__Exercise aim__
Throughout the entries below, report every line where "will" is found.

__Extracted records__
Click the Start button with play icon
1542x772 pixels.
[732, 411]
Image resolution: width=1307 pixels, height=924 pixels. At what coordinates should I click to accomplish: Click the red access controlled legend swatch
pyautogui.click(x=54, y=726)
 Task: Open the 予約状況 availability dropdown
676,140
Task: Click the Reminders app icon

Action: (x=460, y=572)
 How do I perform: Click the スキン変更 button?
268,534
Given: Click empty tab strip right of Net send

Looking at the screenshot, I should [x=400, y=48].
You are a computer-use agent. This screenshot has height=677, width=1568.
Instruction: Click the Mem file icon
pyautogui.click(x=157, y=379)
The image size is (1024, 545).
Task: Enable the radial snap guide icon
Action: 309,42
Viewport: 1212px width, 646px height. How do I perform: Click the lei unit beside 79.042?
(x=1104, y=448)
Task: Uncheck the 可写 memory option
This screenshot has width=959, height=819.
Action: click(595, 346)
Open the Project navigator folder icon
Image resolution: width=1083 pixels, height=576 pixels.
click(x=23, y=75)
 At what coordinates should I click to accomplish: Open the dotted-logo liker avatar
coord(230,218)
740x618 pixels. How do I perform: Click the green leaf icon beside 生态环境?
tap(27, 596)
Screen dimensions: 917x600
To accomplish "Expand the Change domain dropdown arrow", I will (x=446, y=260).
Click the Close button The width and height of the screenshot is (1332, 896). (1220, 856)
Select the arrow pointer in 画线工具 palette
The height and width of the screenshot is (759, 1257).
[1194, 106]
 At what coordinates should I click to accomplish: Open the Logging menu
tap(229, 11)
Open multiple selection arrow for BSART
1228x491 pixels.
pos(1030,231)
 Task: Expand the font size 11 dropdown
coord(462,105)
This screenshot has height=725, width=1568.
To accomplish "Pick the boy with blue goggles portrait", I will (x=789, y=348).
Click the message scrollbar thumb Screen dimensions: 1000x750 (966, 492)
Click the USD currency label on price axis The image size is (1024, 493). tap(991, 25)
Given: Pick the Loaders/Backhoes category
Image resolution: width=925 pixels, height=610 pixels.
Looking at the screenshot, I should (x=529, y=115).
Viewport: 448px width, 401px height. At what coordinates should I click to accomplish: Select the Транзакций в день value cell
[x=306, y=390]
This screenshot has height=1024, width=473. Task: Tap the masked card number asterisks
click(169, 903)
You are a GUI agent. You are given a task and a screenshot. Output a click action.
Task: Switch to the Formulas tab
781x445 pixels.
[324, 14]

__Answer area__
To accomplish "Expand the Change domain dropdown arrow", I will (x=446, y=260).
To accomplish "Pick the boy with blue goggles portrait", I will (x=789, y=348).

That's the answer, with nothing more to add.